Short problem
Please copy these lines word for word, starting with the line containing "The width and height of the screenshot is (1106, 407)." and going on through the line containing "Looking at the screenshot, I should (28, 77).".

(Entries on where items appear)
----

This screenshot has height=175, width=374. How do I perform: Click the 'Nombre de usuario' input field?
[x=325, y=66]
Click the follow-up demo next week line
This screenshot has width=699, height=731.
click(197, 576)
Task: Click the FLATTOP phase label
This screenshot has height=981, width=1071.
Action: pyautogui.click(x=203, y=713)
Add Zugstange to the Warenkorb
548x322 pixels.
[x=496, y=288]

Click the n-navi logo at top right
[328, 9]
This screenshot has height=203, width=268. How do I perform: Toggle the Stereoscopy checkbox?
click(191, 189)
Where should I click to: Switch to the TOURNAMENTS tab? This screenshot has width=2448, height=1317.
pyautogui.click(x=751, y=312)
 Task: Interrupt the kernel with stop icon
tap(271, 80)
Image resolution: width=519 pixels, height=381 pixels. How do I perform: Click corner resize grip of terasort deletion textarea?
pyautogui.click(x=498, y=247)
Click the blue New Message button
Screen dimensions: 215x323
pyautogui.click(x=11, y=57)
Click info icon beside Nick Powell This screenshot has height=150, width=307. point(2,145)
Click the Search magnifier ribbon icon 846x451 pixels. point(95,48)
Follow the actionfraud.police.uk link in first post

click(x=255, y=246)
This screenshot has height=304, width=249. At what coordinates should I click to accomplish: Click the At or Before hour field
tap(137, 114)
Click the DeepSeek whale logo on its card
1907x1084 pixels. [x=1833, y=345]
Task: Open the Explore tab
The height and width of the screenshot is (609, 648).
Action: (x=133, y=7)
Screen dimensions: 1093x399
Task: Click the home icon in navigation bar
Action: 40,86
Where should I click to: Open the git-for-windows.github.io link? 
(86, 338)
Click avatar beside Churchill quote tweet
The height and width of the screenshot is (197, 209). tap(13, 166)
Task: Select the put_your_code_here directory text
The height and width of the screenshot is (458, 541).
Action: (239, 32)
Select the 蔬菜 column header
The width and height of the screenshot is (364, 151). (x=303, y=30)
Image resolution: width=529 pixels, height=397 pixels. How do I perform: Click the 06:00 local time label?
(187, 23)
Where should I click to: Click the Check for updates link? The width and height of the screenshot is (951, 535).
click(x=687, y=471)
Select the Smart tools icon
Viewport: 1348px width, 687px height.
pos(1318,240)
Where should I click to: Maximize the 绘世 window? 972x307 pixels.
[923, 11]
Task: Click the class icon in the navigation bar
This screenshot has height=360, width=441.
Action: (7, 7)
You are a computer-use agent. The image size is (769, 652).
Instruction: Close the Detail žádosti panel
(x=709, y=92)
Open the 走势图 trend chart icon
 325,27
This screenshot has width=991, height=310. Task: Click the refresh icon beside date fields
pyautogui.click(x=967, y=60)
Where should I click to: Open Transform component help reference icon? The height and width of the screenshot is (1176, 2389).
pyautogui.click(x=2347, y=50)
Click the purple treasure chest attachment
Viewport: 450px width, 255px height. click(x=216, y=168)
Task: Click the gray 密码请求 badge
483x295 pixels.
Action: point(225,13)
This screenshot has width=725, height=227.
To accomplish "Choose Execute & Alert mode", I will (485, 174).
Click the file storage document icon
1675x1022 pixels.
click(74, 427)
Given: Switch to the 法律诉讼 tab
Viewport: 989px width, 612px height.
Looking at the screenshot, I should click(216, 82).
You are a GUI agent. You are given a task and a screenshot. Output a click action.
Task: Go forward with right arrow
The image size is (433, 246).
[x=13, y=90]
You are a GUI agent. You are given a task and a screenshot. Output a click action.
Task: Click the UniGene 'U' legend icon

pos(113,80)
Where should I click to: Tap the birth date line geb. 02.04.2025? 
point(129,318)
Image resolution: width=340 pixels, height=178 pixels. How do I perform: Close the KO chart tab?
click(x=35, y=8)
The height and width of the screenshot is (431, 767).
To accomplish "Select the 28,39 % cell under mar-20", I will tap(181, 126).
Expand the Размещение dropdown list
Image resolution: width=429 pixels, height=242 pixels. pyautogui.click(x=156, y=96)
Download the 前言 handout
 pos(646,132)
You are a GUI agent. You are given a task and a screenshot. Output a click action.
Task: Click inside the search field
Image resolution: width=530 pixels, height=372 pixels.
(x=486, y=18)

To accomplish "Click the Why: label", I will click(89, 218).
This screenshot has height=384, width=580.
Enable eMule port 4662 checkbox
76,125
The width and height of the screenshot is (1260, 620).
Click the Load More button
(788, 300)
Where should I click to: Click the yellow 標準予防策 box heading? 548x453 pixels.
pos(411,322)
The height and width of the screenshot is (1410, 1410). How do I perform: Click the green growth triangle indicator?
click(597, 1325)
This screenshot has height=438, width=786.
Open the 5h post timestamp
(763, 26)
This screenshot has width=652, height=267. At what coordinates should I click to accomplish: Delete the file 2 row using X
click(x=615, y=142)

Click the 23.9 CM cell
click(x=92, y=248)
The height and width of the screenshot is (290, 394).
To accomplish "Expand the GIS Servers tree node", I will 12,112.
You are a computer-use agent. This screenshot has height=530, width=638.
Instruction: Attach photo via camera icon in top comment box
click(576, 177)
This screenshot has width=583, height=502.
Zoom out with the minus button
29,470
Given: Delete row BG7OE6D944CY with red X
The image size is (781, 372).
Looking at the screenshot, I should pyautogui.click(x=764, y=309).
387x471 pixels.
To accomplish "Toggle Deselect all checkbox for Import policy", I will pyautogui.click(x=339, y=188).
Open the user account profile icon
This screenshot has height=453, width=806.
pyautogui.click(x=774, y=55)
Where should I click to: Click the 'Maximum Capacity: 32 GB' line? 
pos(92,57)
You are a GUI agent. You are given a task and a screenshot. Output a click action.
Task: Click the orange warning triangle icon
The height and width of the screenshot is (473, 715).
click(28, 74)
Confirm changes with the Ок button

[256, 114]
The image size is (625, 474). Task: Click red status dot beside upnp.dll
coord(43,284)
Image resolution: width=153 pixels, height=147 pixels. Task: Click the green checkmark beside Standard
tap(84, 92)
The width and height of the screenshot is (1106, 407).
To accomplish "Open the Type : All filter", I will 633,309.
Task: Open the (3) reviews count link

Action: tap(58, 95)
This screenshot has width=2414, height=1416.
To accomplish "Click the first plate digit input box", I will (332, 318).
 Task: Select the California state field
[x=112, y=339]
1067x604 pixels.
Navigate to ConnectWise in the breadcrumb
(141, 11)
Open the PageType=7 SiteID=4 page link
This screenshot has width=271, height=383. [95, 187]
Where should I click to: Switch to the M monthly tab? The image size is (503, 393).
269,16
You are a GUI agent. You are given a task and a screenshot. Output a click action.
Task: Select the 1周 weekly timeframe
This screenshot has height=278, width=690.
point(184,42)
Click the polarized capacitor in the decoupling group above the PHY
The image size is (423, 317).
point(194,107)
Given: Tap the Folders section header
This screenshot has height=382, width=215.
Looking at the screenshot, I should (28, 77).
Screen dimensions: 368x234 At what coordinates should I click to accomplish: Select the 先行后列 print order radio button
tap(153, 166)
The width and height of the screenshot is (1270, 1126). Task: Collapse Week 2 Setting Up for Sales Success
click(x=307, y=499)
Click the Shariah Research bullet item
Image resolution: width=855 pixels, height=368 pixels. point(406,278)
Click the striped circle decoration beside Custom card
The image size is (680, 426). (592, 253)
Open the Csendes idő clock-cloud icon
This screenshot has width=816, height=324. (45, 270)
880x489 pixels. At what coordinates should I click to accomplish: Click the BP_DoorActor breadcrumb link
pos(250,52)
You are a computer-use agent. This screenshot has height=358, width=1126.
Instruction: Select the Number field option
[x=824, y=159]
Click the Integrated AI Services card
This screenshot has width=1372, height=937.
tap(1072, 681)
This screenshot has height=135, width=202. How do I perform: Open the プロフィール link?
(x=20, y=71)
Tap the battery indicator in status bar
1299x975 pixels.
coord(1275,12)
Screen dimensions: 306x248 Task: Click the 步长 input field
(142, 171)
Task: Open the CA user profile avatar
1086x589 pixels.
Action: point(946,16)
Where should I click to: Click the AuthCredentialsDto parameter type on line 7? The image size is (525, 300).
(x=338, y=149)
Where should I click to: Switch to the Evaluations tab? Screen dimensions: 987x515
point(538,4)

----

The answer
The width and height of the screenshot is (1106, 407).
To accomplish "Open the Type : All filter", I will 633,309.
Task: Open the (3) reviews count link

Action: tap(58, 95)
This screenshot has width=2414, height=1416.
To accomplish "Click the first plate digit input box", I will (332, 318).
 Task: Select the California state field
[x=112, y=339]
1067x604 pixels.
Navigate to ConnectWise in the breadcrumb
(141, 11)
Open the PageType=7 SiteID=4 page link
This screenshot has width=271, height=383. [95, 187]
Where should I click to: Switch to the M monthly tab? The image size is (503, 393).
269,16
You are a GUI agent. You are given a task and a screenshot. Output a click action.
Task: Select the 1周 weekly timeframe
This screenshot has height=278, width=690.
point(184,42)
Click the polarized capacitor in the decoupling group above the PHY
The image size is (423, 317).
point(194,107)
Given: Tap the Folders section header
This screenshot has height=382, width=215.
Looking at the screenshot, I should (28, 77).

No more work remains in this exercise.